N.B. Whenever a muscle fiber is deactivated between an eccentric contraction and a subsequent concentric contraction, calcium ions are removed from the cytoplasm. Thus, the bridge segment of titin detaches from the nearest actin myofilament. Consequently, the compliant segment of titin is freed to move and it immediately increases to a long length, while the stiff segment returns to its starting length. This stops passive tension from being experienced in the subsequent concentric contraction (and is one of the reasons why pauses between eccentric and concentric phases makes the concentric phase harder).
What determines the amount of passive tension produced when muscle fibers are shortened?
The amount of passive tension generated in the concentric phase of normal strength training exercises (which typically involve stretch-shortening cycles and therefore can be modeled by scenario three in the above section) depends on three factors as follows:
(1) When more muscle fibers are activated in the preceding lowering phase, more muscle fibers will experience eccentric contractions rather than passive elongations, and therefore more stiff segments of titin will be elongated to very long lengths, thereby producing very high forces. These forces will then be available in the subsequent lifting phase. In practice, this means that heavy loads will lead to higher passive forces than lighter loads even when training to failure, since the level of activation in the lowering phase is higher (indeed, the peripheral fatigue produced by lifting light loads does not promote greatly increased activation in the lowering phase, because it is metabolite-related fatigue and so mainly affects muscle fiber shortening velocity).

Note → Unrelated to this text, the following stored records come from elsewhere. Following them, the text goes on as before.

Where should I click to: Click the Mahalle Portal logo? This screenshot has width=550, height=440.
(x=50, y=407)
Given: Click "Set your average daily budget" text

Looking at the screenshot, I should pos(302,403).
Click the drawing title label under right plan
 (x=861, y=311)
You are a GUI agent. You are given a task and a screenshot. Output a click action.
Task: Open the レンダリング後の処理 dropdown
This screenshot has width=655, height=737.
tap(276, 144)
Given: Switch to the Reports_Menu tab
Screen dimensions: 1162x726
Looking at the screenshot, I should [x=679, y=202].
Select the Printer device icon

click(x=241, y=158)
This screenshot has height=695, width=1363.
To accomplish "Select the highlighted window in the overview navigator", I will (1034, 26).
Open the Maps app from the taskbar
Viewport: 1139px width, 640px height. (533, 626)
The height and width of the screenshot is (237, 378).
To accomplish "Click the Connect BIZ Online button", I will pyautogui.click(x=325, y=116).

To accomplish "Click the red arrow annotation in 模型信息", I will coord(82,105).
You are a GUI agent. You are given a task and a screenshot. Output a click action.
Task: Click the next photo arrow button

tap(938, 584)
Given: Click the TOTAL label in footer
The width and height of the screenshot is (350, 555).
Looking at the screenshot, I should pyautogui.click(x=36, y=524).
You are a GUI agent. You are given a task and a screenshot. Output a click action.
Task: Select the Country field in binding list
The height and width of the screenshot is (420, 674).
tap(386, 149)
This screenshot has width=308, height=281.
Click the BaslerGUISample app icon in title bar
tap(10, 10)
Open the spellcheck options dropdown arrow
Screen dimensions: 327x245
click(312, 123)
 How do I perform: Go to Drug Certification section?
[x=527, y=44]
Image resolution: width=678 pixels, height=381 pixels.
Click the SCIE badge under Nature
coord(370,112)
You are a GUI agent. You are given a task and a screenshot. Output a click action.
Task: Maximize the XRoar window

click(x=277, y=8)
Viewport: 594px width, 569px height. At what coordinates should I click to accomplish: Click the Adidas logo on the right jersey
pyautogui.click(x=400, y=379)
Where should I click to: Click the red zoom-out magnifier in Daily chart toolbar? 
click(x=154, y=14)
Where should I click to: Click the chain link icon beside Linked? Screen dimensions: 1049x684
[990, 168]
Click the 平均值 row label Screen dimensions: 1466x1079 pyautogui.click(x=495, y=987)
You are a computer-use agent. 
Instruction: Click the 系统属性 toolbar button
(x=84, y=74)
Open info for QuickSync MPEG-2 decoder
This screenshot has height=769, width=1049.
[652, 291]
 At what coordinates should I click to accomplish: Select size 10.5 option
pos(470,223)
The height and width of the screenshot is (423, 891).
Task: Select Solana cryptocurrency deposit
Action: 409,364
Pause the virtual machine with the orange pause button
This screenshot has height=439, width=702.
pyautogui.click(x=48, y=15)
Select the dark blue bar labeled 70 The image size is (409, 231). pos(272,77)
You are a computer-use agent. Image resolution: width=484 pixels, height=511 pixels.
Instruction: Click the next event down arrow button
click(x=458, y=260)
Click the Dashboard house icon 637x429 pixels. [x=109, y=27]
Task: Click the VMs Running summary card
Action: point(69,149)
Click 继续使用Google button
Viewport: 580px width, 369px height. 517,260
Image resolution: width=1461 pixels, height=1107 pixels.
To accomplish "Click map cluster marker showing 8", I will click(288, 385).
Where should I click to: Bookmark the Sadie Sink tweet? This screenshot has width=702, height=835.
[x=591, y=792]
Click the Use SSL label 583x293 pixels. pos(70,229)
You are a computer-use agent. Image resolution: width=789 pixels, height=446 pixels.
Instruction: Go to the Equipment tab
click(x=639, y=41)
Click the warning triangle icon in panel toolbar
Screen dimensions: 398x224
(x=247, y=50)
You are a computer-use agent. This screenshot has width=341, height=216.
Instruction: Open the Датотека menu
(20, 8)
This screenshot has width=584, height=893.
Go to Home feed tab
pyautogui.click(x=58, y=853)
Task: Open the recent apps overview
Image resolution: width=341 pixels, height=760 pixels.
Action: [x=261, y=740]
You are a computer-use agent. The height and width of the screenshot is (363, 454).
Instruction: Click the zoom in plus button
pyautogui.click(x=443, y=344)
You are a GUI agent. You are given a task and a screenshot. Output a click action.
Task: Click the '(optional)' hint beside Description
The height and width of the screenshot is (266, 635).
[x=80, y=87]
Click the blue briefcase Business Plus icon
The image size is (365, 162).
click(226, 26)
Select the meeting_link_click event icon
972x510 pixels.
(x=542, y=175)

(2) When muscle fibers are stretched to longer lengths or over longer ranges of motion in lowering phase, their stiff segments of titin will be elongated to longer lengths, thereby producing higher forces. These higher forces will then be available in the subsequent lifting phase. In practice, this means that greater passive tension in concentric phases will be achieved whenever we are training with larger ranges of motion or to longer maximum muscle lengths.
(3) When muscle fibers are stretched during exercises with flatter strength curves, the number of muscle fibers (and therefore the number of stiff segments of titin) that experience active lengthening for the entirety of the exercise range of motion is increased.
What does this mean?
Muscle fibers produce and experience passive forces in the concentric phases of strength training movements, particularly when those movements are done with normal stretch-shortening cycles (as in, with eccentric phases followed immediately by concentric phases). More muscle fibers will experience those passive forces in the concentric phase when the previous lowering phase involves a higher level of muscle activation (as when using heavier loads). And, the passive forces in the concentric phase will be higher when the muscle fibers are activated and stretched in the previous lowering phase for longer ranges of motion or to longer maximum muscle lengths. And, the passive forces in the concentric phase will be higher when using flatter strength curves, because this makes sure that the muscle fibers are actually active throughout the entire preceding eccentric phase and not just at the end.